Duke has turned to Boston Celtics assistant coach and former WNBA All-Star Kara Lawson to lead its women’s basketball program.
The school announced the hiring in a social media post Saturday, a little more than a week after Joanne P. McCallie announced she wouldn’t return for a 14th season as she entered the final year of her contract. It is the first college head coaching job for the 39-year-old Lawson, who played under Pat Summitt at Tennessee before a long WNBA career as well as work in broadcasting.
Lawson played in the WNBA from 2003-15 and won the 2005 championship with Sacramento. She also was part of the U.S. Olympic team that won a gold medal in Beijing in 2008. She had also worked as a TV commentator for NBA and college basketball games before the Celtics hired her in June 2019.

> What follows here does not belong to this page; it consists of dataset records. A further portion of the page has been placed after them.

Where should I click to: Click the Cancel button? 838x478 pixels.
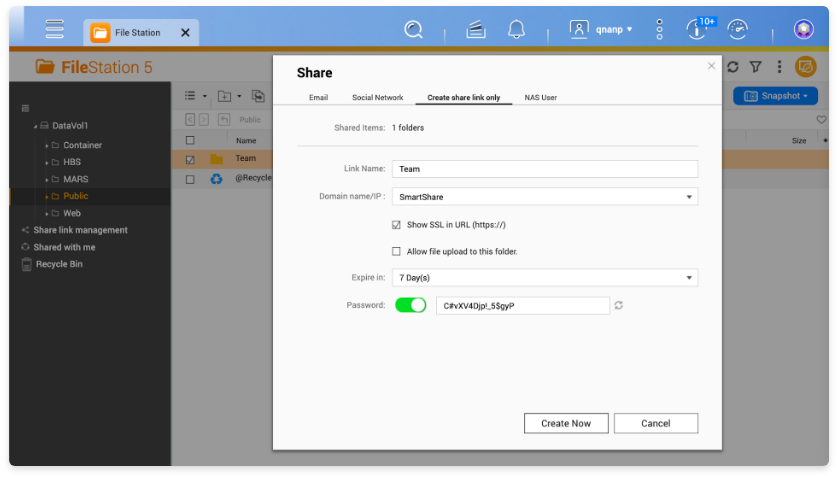point(656,423)
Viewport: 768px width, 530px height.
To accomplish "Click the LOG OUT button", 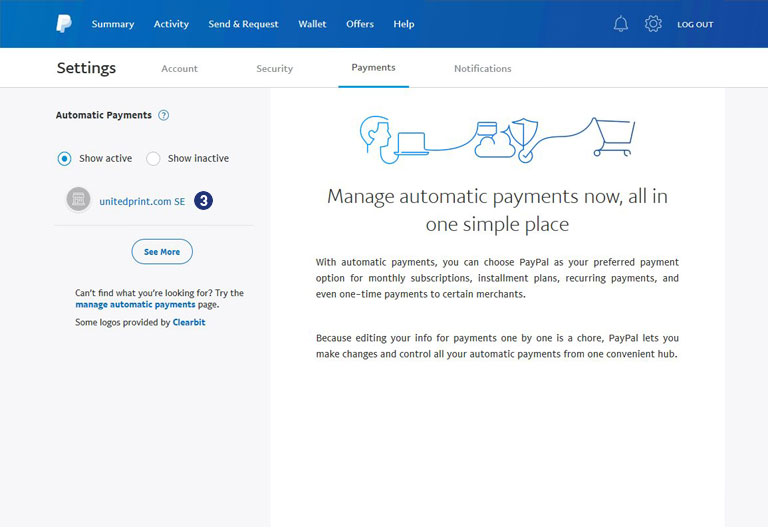I will [x=695, y=24].
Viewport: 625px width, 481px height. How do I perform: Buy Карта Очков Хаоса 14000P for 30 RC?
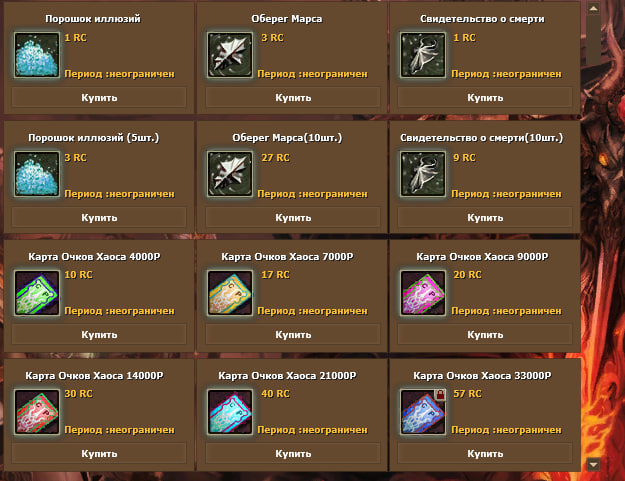click(99, 454)
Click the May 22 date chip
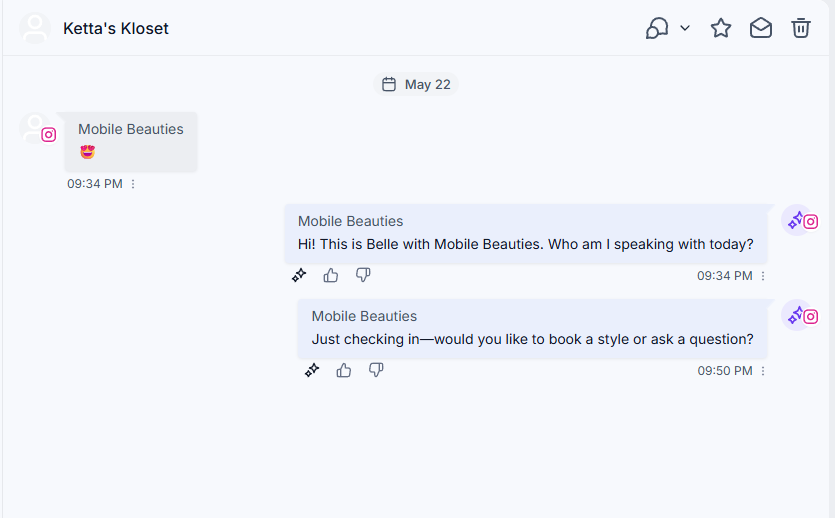 [416, 85]
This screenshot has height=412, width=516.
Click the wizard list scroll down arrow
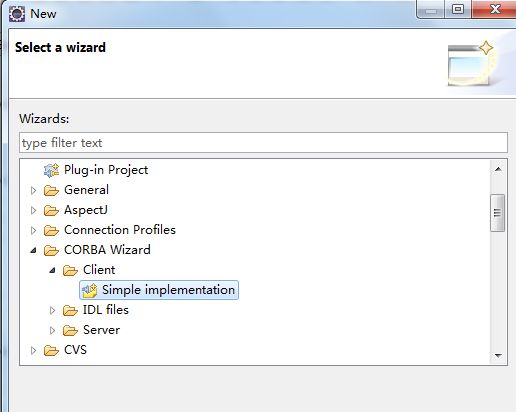click(x=498, y=355)
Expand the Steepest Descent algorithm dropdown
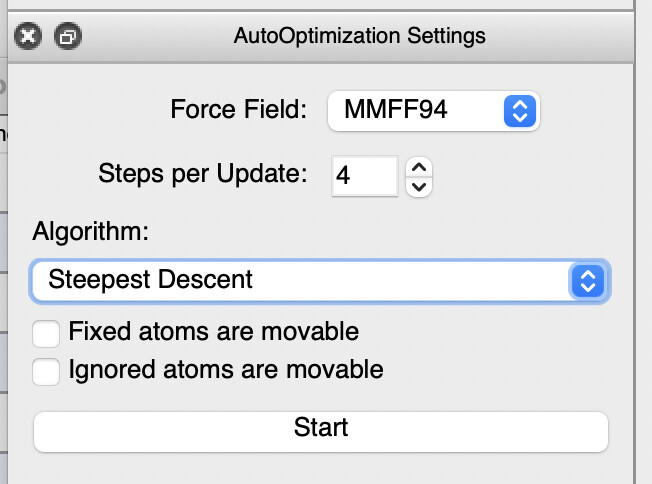 tap(320, 281)
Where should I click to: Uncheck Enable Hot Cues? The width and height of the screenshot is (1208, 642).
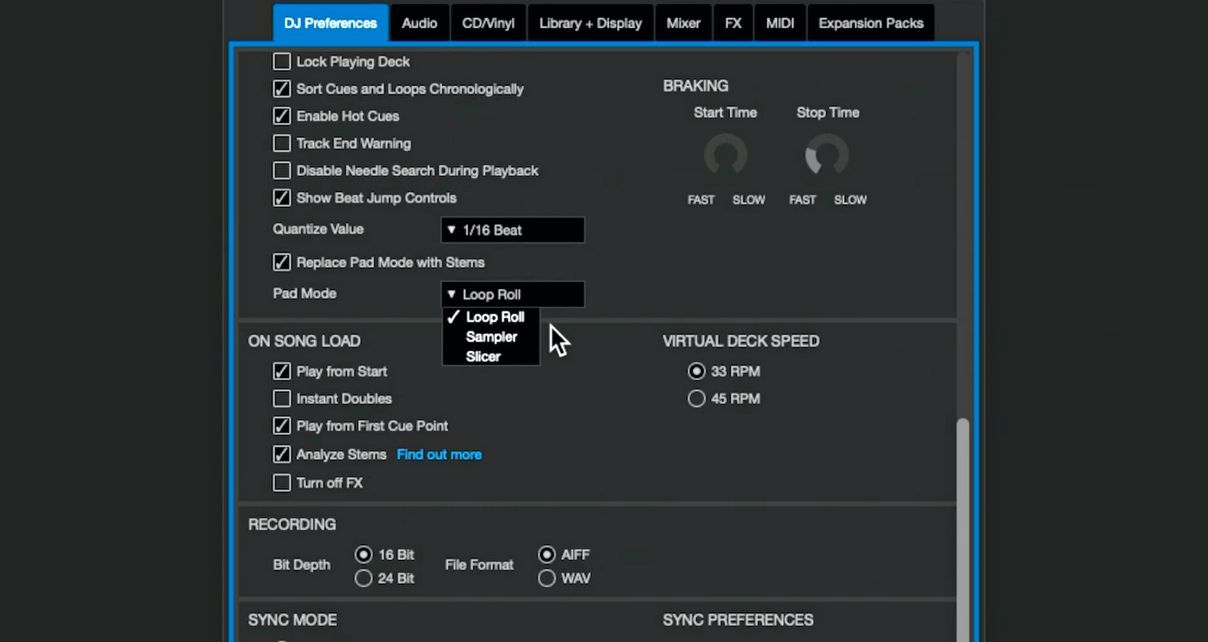tap(282, 116)
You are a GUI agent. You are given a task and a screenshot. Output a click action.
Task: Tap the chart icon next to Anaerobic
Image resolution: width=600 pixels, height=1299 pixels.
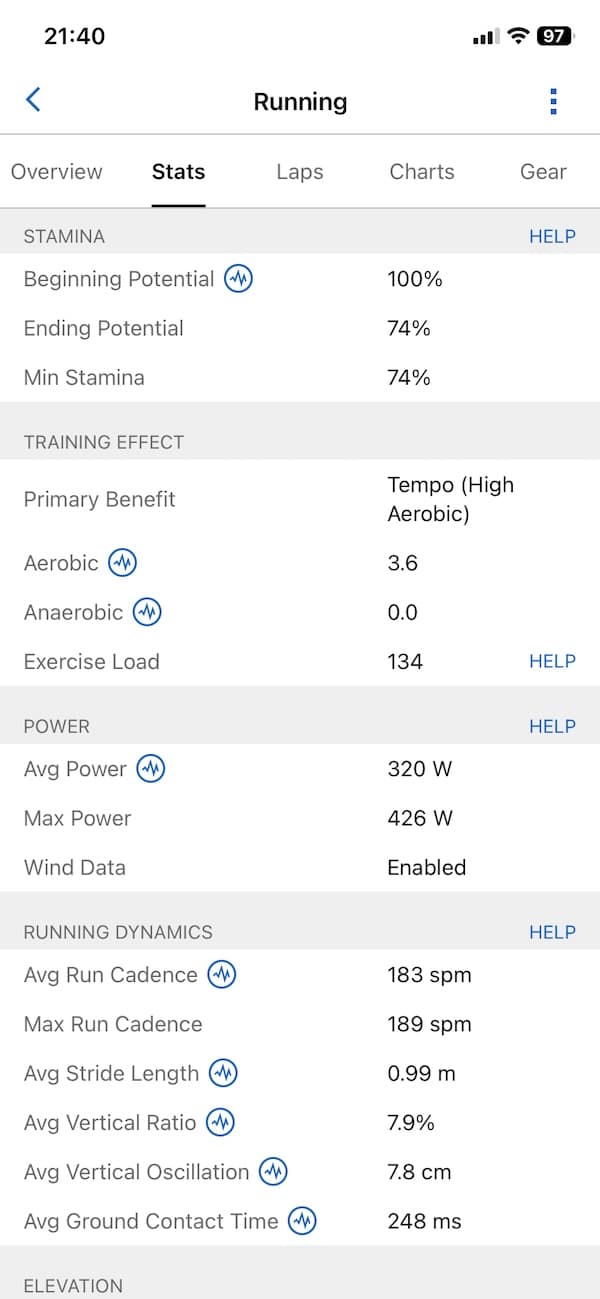(147, 612)
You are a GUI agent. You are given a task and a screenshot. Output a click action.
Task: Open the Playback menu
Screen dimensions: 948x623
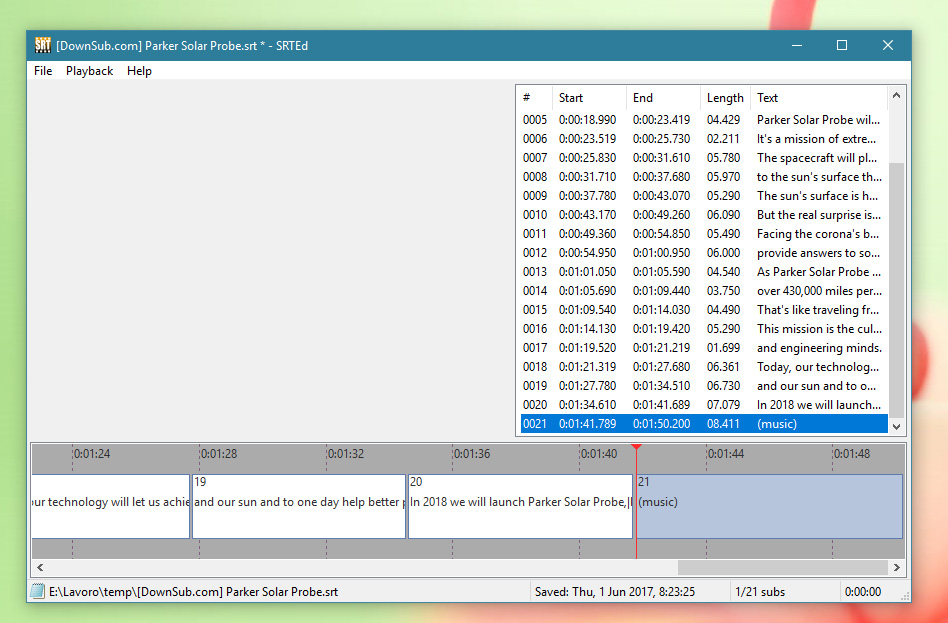click(90, 71)
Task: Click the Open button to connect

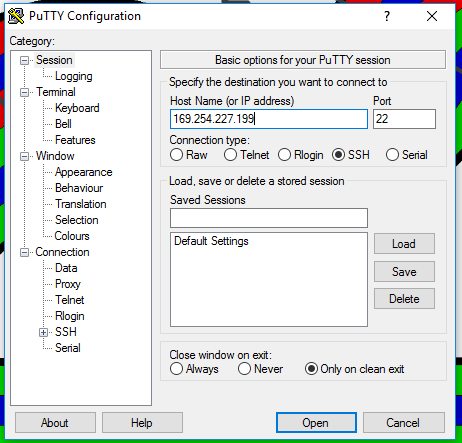Action: [316, 423]
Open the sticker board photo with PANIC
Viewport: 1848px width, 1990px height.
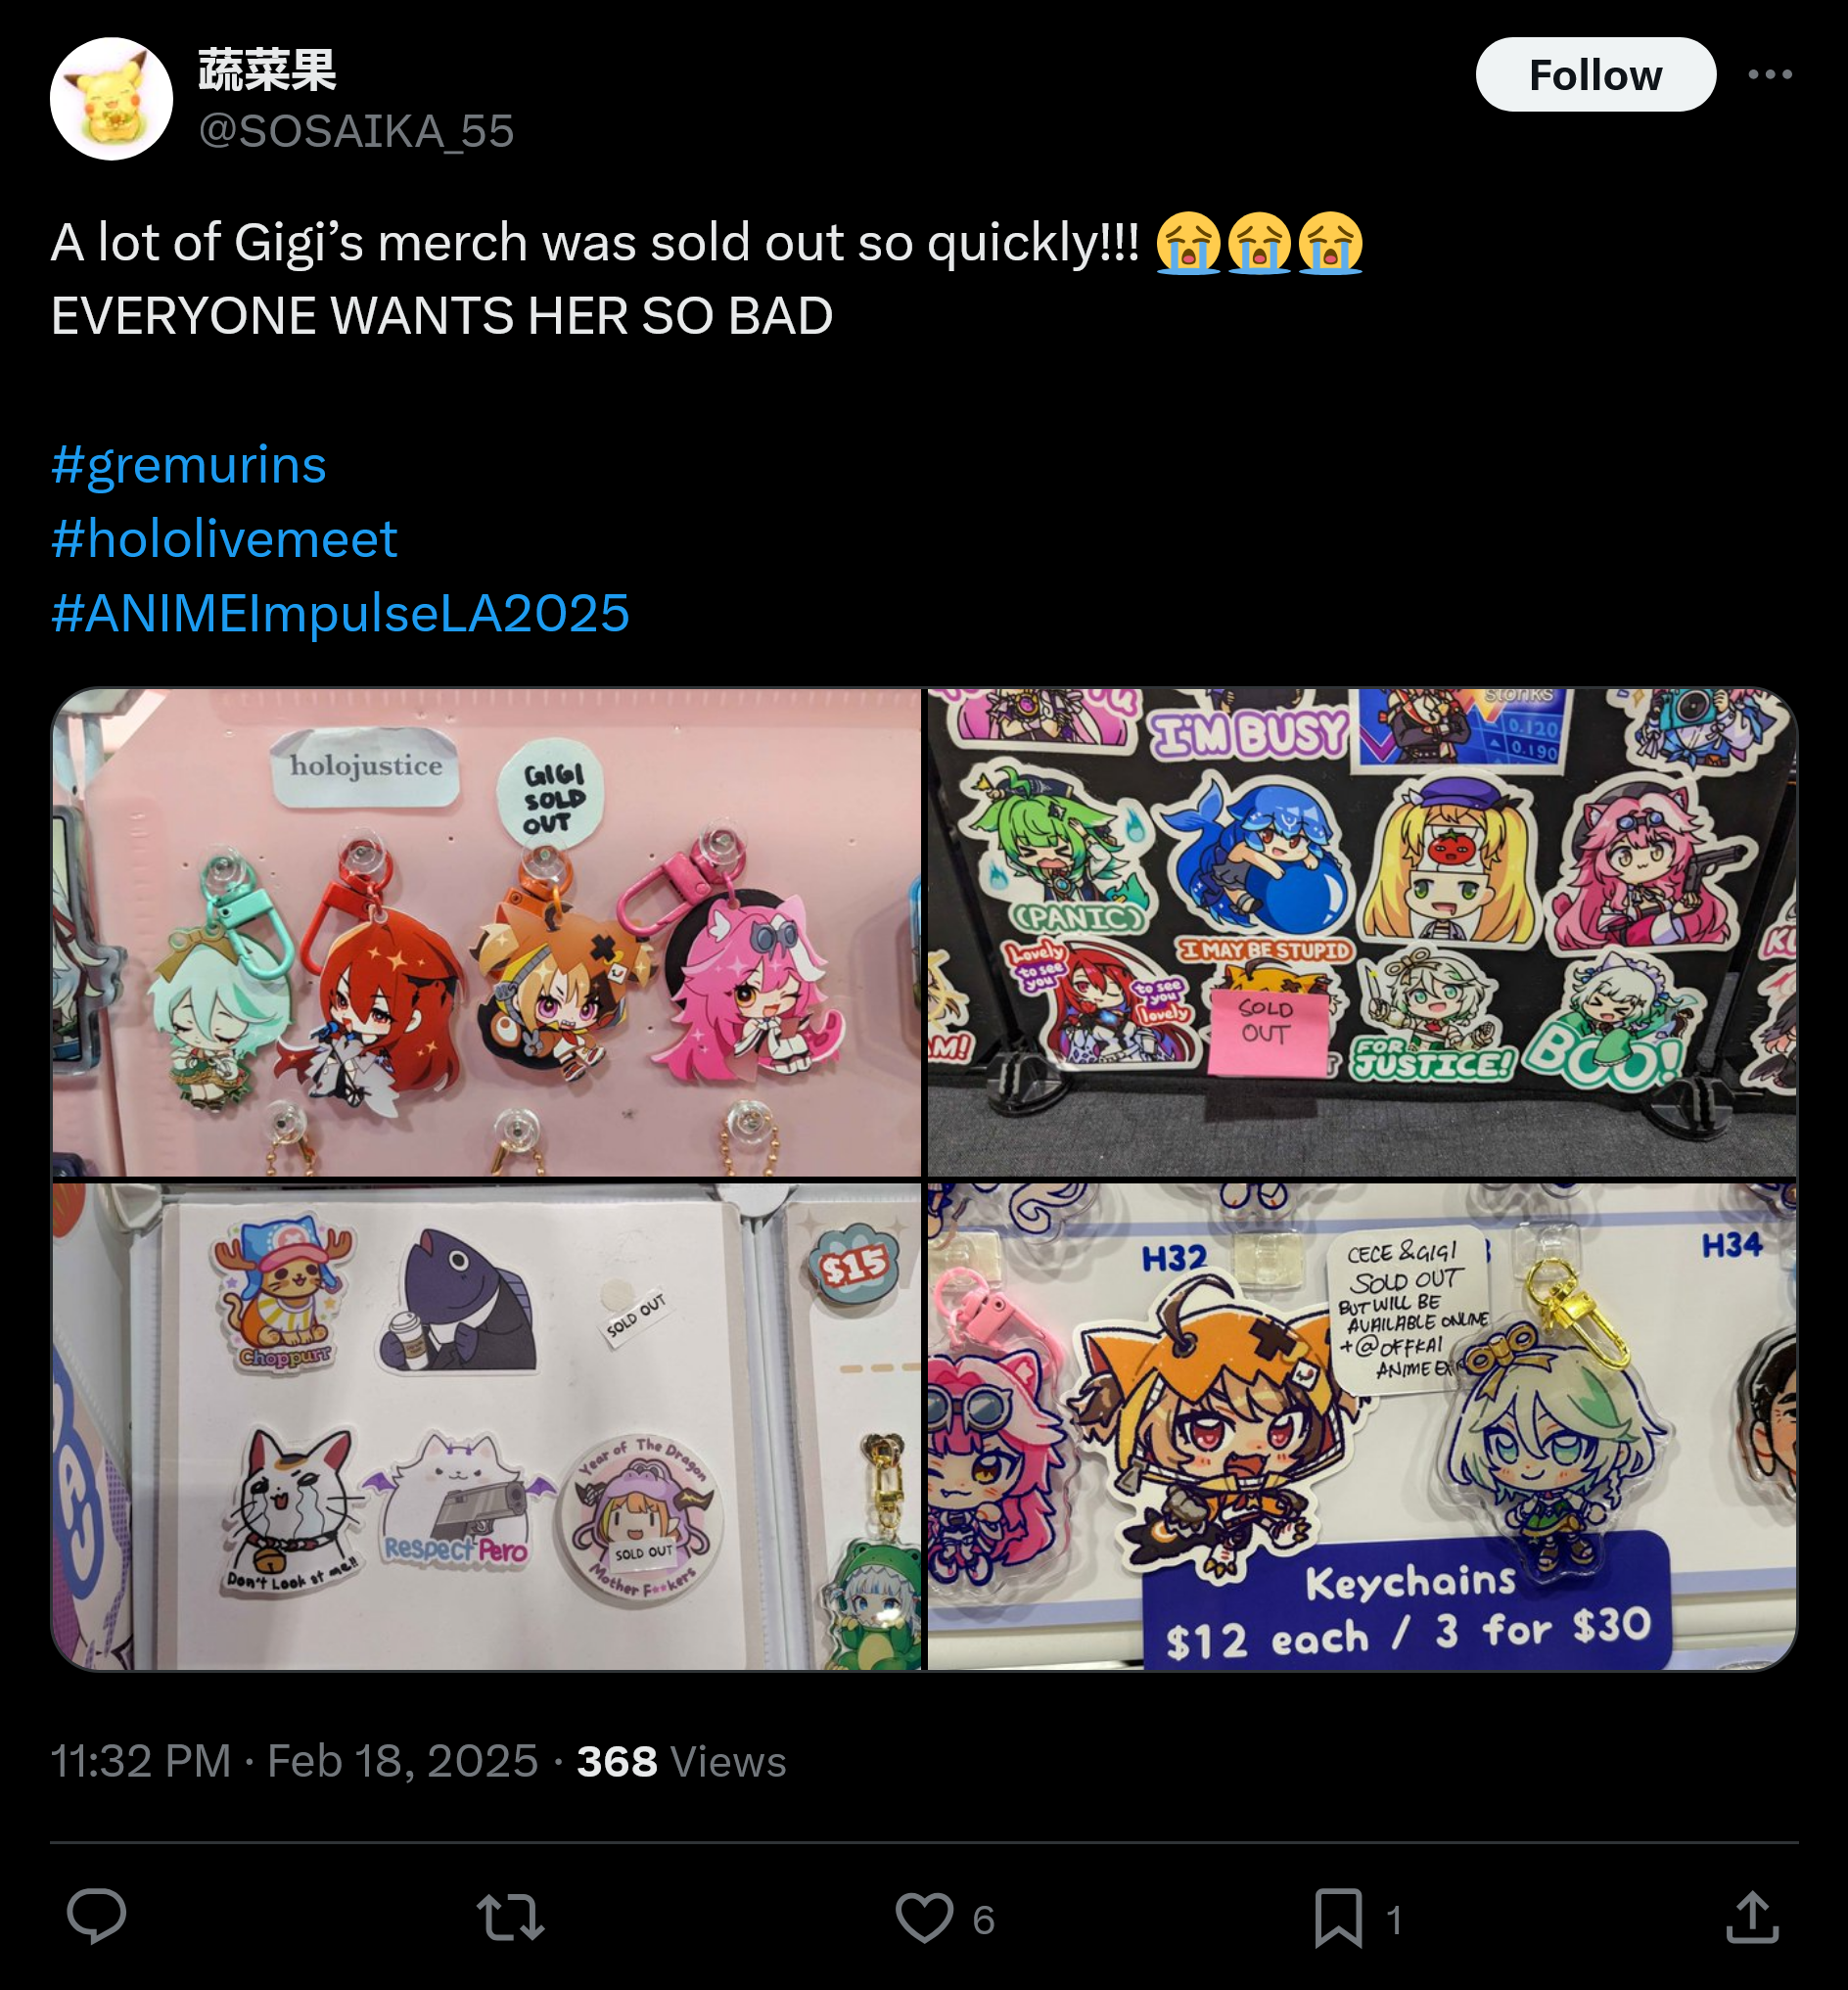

Duke is the second Atlantic Coast Conference program this offseason to hire a woman working as an NBA assistant to be its head coach. Notre Dame hired Memphis Grizzlies assistant Niele Ivey — a former Fighting Irish player and assistant — to replace Hall of Famer Muffet McGraw in April.
Lawson inherits a Duke program that regularly goes to the NCAA Tournament, yet hasn’t won a league title since the ACC added national powers Notre Dame (2013) and Louisville (2014) to what was already a top-flight conference.
McCallie led Duke to at least a share of the regular-season title four times and three ACC Tournament titles while also making 10 trips to the NCAA Tournament, including four straight trips to the Elite Eight from 2010-13.
But the Blue Devils have failed to finish in the top three of the league regular-season race in four of the past seven years since the last wave of league expansion.
It’ll be up to Lawson to shake things up and give the Duke program a jolt.